The Challenge of Achieving Attributability in Multilingual Table-to-Text Generation with Question-Answer Blueprints
Aden Haussmann
TL;DR
The paper investigates whether QA blueprints can improve the attributability of multilingual Table-to-Text verbalisation. By extending the TaTA dataset with QA blueprints and finetuning mT5 variants, it demonstrates clear gains in English but limited improvements in multilingual settings due to translation errors and weaker alignment between blueprints and generated text. It introduces and evaluates metrics (chrF, BLEU, FactKB, StATA) and finds StATA the most reliable automatic measure for TaTA attributability, while highlighting significant multilingual challenges. The findings suggest that larger multilingual data, constrained decoding, and more language-aware blueprint strategies are needed to realize attributability gains across languages, and it releases tools to facilitate further TaTA research.
Abstract
Multilingual Natural Language Generation (NLG) is challenging due to the lack of training data for low-resource languages. However, some low-resource languages have up to tens of millions of speakers globally, making it important to improve NLG tools for them.
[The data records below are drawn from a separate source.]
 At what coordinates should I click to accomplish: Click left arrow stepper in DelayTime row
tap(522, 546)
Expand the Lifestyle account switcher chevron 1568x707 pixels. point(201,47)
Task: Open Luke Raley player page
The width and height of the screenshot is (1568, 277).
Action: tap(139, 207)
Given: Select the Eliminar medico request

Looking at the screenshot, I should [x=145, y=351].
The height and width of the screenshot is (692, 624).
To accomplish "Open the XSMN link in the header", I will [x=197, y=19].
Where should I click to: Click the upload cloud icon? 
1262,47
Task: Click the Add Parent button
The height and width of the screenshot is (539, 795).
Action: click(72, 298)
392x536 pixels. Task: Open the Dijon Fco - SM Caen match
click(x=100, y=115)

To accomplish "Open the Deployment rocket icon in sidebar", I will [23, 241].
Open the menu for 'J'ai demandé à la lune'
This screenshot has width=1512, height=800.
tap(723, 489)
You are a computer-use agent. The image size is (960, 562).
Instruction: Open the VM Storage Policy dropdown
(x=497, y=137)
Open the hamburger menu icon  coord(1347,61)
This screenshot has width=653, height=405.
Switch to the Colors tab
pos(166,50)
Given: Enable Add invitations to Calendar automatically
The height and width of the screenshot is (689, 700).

Table-to-Text NLG is an excellent measure of models' reasoning abilities but is very challenging in the multilingual setting. System outputs are often not attributable, or faithful, to the data in the source table. Intermediate planning techniques like Question-Answer (QA) blueprints have been shown to improve attributability on summarisation tasks. This work explores whether QA blueprints make multilingual Table-to-Text outputs more attributable to the input tables. This paper extends the challenging multilingual Table-to-Text dataset, TaTA, which includes African languages, with QA blueprints. Sequence-to-sequence language models are then finetuned on this dataset, with and without blueprints. Results show that QA blueprints improve performance for models finetuned and evaluated only on English examples, but do not demonstrate gains in the multilingual setting. This is due to inaccuracies in machine translating the blueprints from English into target languages when generating the training data, and models failing to rely closely on the blueprints they generate. An in-depth analysis is conducted on why this is challenging.